Passage to read Block Start

Hello Blogsville,
Happy new year and yes, shame on me for putting up my first blog-post of the year in March. I have no excuse, and can only promise to do better. So without much ado, here goes...
You know how
difficult it is to find that person who makes bearing the inherent risks of a committed
monogamous relationship seem like peanuts to trade for the joy of being
together in all the ways that count? No? Yea, me neither…
You know how
people are always saying a good man or woman is hard to find? Finding such a
(wo)man seems to increasingly be a Professor Acheampong designed Calculus II proof
question. You know the answer. It’s been given to you in the question. And yet,
there are a myriad of wrong tangents you could go off on if one does not
exercise utmost caution in one’s approach.
Imagine the exhilarating
feeling of accomplishment when you are finally able to prove that when ‘x’
jumps to Mars and comes back, it is still ‘x’. You heave a huge sigh of relief
knowing that at least you’re assured full marks for that question.
But wait a
minute. You’re not home free yet. You have to ensure that you have not broken
any mathematical law, and that you have used every relevant piece of
information in the question. It is possible that you have proved that when ‘x’
jumps to Mars and comes back, it is still ‘x’. However, imagine the horror if
you come out of the examination room only to realize the question asked you to
prove that when ‘x’ jumps to Mars wearing a Speedo suit of 5 pounds mas
That, my
friends, is my convoluted (forgive!) attempt at describing the sinking feeling
you get when you find the (wo)man of your dreams and s/he is from a part of the country or
globe your parents forbid you to wed from.\
You know how football,
the map of Ghana and Wofa Atta’s (bless his soul) funeral seems to suggest that
we are one people? That oneness is in no way true when it comes to marriage,
make no mistake. When it comes to marriage, all 56 or so ethnic groups are
every vocal about what they will and will not accept. And ethnic stereotyping (a
canker which unfortunately seems to transcend education, religion and football)
rears its very potent, very ugly, timeless head. Almost every family has its
list.
I hope I will
not be thrown under the proverbial train for being that foolishly courageous
one to point out that the chief priest has stained teeth when I say that most
Ghanaian families, especially Akan ones, are not particularly enthusiastic
about welcoming Voltarians into the family, or ‘sending’ one of their own into
a Voltarian family, as the case may be.

Passage to read Block End

**What the task requires**.
Reproduce the blog post word for word, everything from "I hope I will" down to "case may be.".

Supplied information Block Start

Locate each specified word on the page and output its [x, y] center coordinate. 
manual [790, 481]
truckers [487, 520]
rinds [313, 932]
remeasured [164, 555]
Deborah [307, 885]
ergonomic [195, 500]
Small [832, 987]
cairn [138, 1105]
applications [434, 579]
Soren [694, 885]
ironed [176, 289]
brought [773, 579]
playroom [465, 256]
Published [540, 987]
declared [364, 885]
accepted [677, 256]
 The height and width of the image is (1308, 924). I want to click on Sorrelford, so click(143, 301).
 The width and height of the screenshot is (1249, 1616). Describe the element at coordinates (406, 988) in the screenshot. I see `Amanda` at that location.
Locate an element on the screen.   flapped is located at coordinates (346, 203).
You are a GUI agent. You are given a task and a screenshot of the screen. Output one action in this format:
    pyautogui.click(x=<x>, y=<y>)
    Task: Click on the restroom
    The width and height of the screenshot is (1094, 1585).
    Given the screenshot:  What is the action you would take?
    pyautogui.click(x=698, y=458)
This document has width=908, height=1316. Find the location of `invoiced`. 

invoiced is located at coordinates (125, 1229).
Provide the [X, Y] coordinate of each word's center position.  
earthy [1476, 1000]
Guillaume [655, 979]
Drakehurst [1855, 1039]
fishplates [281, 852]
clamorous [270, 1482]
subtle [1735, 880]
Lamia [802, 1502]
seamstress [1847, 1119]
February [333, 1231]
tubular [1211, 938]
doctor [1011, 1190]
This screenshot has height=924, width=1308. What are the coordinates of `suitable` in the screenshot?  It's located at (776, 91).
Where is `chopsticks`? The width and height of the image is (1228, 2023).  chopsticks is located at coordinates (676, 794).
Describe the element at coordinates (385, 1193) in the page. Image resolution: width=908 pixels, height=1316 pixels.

Supplied information Block End

**Result**.
I hope I will
not be thrown under the proverbial train for being that foolishly courageous
one to point out that the chief priest has stained teeth when I say that most
Ghanaian families, especially Akan ones, are not particularly enthusiastic
about welcoming Voltarians into the family, or ‘sending’ one of their own into
a Voltarian family, as the case may be.